My friend (and pastor) Peggy loves being outdoors, but only when it’s warm. I watch her all winter long, wrapped in warm coats and hats and gloves, frozen, longing for the temperature to rise and for things to bud and turn green. When it finally happens, when spring arrives, Peggy will spend hours outside, digging, pruning, planting, watering, nurturing. Making her yard beautiful even as she finds renewal in her soul.
And even though I’m not a much of an outdoor person, and even though I don’t like to work in my yard, I do understand. It’s discouraging when we look out the window, day after day, at gray, dripping, soggy skies, sodden ground, dirty snow. Sometimes during the winter we lose our sense of joy, letting outward circumstances cloud our perceptions. Our bodies and our minds respond to the drabness of the weather, and we close in on ourselves, shutting out the world.

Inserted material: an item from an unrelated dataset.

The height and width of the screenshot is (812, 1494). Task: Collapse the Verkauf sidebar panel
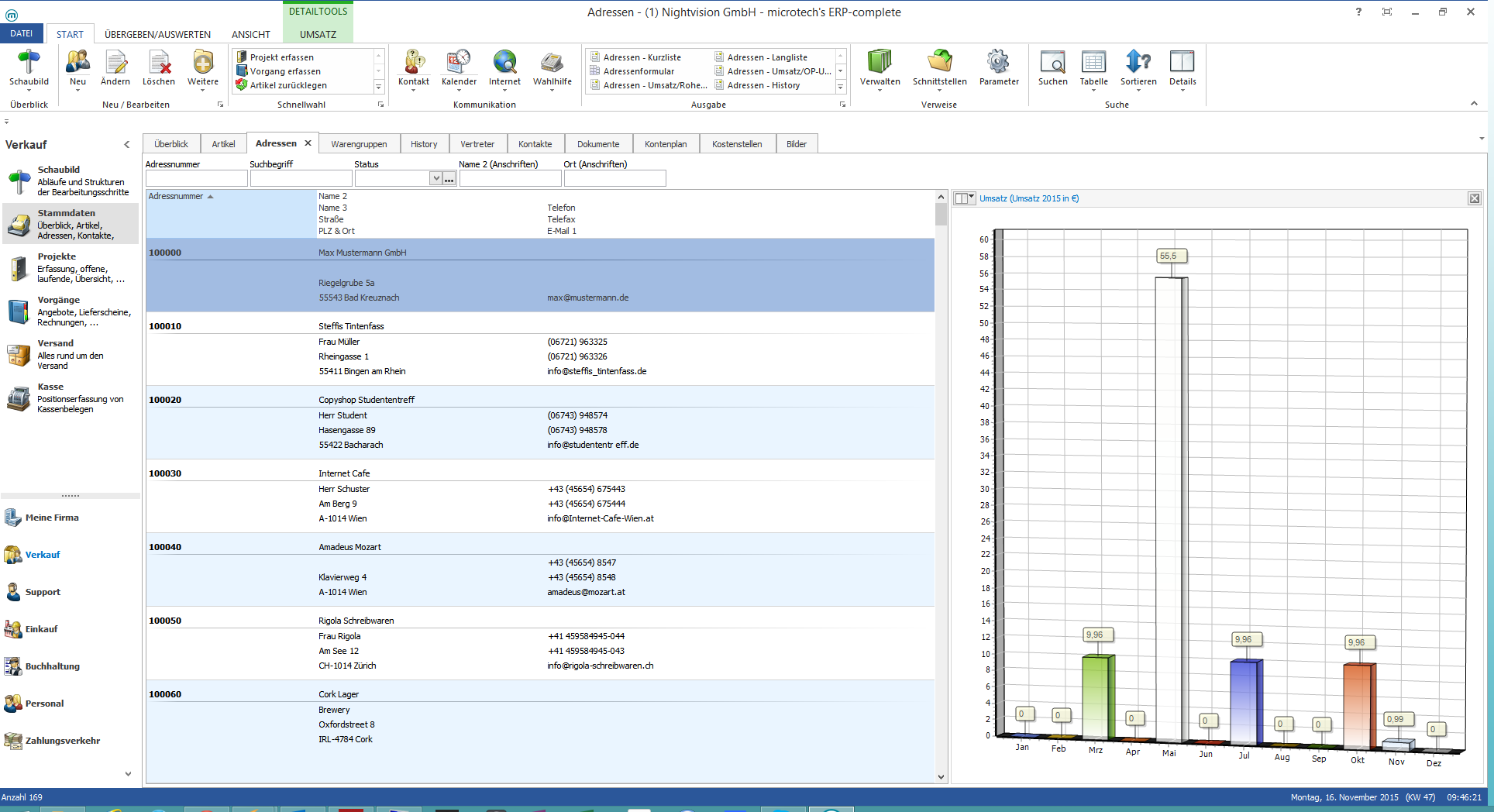pyautogui.click(x=127, y=145)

But at some point during the winter, things start to change. They’re subtle clues we may not be consciously aware of — but suddenly it feels like spring is on its way. Out of nowhere, even if it’s still cold and gray, spring is on our minds. Our emotions become buoyant.
I think that the hope God promises feels a lot like spring. Something rises up inside and makes us feel as though life is full of possibilities. Our souls leap for joy when we see a flower bud appear seemingly out of nowhere. The very air feels different, refreshing instead of stale. Having been shut in for so long, wrapped in layers of warmth, our bodies pull us outside, into the air, exulting in the warmth and the potential and the promise of spring. The earth seems to be shouting that there are great things to come. We begin waiting with expectation, no longer dragging our feet or feeling like it will be months before there is any relief. We have hope. Promise. Possibility. Expectation. And with our renewed hope comes renewed faith, because faith is the substance of things hoped for, the evidence of things not seen. We don’t have to see it to know it’s on its way.